The West’s unhelpful promise – 28th anniversary of the Budapest Memorandum

Today marks the 28th anniversary of the Document that sealed Ukraine’s fate and ensured Russian unchecked aggression against a state that has not invaded anyone in its short history.

The Budapest Memorandum between the UK, US, Ukraine and Russia affirmed, in six short paragraphs, the commitment of these states to support Ukraine against possible aggression of a nuclear state, or so we thought. Carefully worded to be noncommittal, the Memorandum calls on UN Security Council actions instead of requiring the signatories to offer immediate support.

Coming out of the Cold War, with the Soviet Union as a permanent member of the Security Council, it is beyond belief to think that the West thought this mechanism was an effective means of curtailing possible aggression. At the time, the faux-Communist colossus was an immovable political giant of work politics, backed by a nuclear arsenal that could destroy the world several times over. Today, Russia continues to ride the waves of its Soviet past to deter any assistance to Ukraine by brandishing its nuclear arsenal any time it gets a chance, begging the question of the West’s unconscious complicity before the Kremlin’s aggression through appeasement and thoughtless acceptance of past Russian chauvinism.

The UN Security Council includes all three signatories who alleged to have promised protection to Ukraine. Indeed, there has been much ink spent on the general inability of the UN to deal with issues arising from one of its Security Council members wishing to impose its will on other nations, a point already known in 1998. With Ukraine being rendered, in essence, defenceless against a nuclear state, as can be seen from the lack of desire to fully commit by other nations to fight against Russian aggression in view of the possible Russian nuclear strike – and although one can make the argument of a different geopolitical narrative of the time – the UK and US have opened up Ukraine for Russia to abuse.

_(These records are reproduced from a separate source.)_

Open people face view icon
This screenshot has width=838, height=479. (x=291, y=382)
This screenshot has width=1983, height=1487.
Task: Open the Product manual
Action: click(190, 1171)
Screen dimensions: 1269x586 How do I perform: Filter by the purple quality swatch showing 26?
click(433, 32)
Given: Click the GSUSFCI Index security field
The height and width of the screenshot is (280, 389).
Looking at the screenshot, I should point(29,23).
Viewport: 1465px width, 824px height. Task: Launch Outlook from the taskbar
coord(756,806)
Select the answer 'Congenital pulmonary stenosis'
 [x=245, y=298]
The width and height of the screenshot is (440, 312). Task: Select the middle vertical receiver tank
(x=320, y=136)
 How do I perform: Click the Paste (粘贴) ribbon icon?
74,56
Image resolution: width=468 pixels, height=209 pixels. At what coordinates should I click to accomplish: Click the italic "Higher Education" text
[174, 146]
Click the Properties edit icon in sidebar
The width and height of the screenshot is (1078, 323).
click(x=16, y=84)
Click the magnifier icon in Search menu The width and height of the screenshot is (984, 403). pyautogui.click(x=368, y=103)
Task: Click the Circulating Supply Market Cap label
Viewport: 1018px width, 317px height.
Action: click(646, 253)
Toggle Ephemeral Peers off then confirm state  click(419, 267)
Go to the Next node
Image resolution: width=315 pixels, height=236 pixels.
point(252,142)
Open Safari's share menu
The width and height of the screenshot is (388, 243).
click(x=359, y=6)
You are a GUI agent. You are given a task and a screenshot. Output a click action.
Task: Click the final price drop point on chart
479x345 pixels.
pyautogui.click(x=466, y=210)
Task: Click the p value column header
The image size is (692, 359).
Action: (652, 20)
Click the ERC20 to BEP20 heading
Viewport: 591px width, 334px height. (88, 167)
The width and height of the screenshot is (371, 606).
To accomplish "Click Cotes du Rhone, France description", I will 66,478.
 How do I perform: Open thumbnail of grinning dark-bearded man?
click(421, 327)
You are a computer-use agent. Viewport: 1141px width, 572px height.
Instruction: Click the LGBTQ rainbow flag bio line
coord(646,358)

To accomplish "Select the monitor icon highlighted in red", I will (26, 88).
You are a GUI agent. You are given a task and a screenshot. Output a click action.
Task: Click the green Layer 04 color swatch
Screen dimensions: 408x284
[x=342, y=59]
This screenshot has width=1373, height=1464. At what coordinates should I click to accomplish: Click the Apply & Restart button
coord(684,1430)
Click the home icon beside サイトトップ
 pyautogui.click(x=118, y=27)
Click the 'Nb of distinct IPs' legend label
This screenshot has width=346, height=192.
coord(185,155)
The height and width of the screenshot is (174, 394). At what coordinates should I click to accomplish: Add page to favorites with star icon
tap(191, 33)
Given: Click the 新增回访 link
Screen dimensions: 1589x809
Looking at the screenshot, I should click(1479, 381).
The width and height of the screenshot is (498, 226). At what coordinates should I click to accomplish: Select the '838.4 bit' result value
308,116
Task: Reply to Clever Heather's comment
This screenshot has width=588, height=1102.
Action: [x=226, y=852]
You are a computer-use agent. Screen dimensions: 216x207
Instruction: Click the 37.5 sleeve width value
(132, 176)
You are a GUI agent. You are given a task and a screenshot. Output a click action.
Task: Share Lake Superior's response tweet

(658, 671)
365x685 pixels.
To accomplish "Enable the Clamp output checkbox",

The spirit of the Memorandum, however, identifies the West’s inability to comprehend the danger posed by Russia from the very start of its alleged democratic transformation.

With Ukraine and other post-Soviet states willingly surrendering their nuclear arsenals in exchange for US support – in Ukraine’s case it was circa half a billion US dollars and Russian made fuel for its nuclear power plants, thus allowing Russia to be the only nuclear state of the former Soviet republics, saw the beginning of the grand chauvinistic argument of historical succession, seen in its zenith as Putin’s justification for invading Ukraine.

It is beyond doubt – any un-propagandised student of history will attest that the notion of continuity between a mediaeval feudal state – a no less feudal renaissance monarchy and later states is pure fiction. Yet, Russia persists with its self-aggrandising narrative of entitled ancestry and we become involuntary accomplices through actions and inactions in areas so mundane that they don’t even reach our radar but form the core of the subconscious.

Whether it is the nuclear disarmament of all but one state of the former Soviet republic, inclusion of Russia in a Memorandum of protection for a state it has long considered a colony, and at a time Russia was barely able to feed itself – let alone protect someone, or continued and inexplicable acceptance of Soviet and communist symbols – images that presided over the death of millions of people and torture of many more – we persist to appease and allow Russia to pursue its aggressive narrative.

On the 28th anniversary of a document that not only failed to protect a state which so willingly gave up its weapons of mass destruction, it is time to consider how our actions can resonate in history, looking beyond the immediate symbolism and effect of present decisions.

In the UK, we see Russian money in property and business, we see communist symbols that many associate with actions that the West usually attributes to the swastika that appear in shops and adverts, and we see Russian propaganda agents – the Russian Orthodox Church – functioning as a charity. It is time to review what complicity means or act to rid ourselves of fake history, fake charity and fake narrative and deal with Russian elements within our society that obstruct the true vision of reality.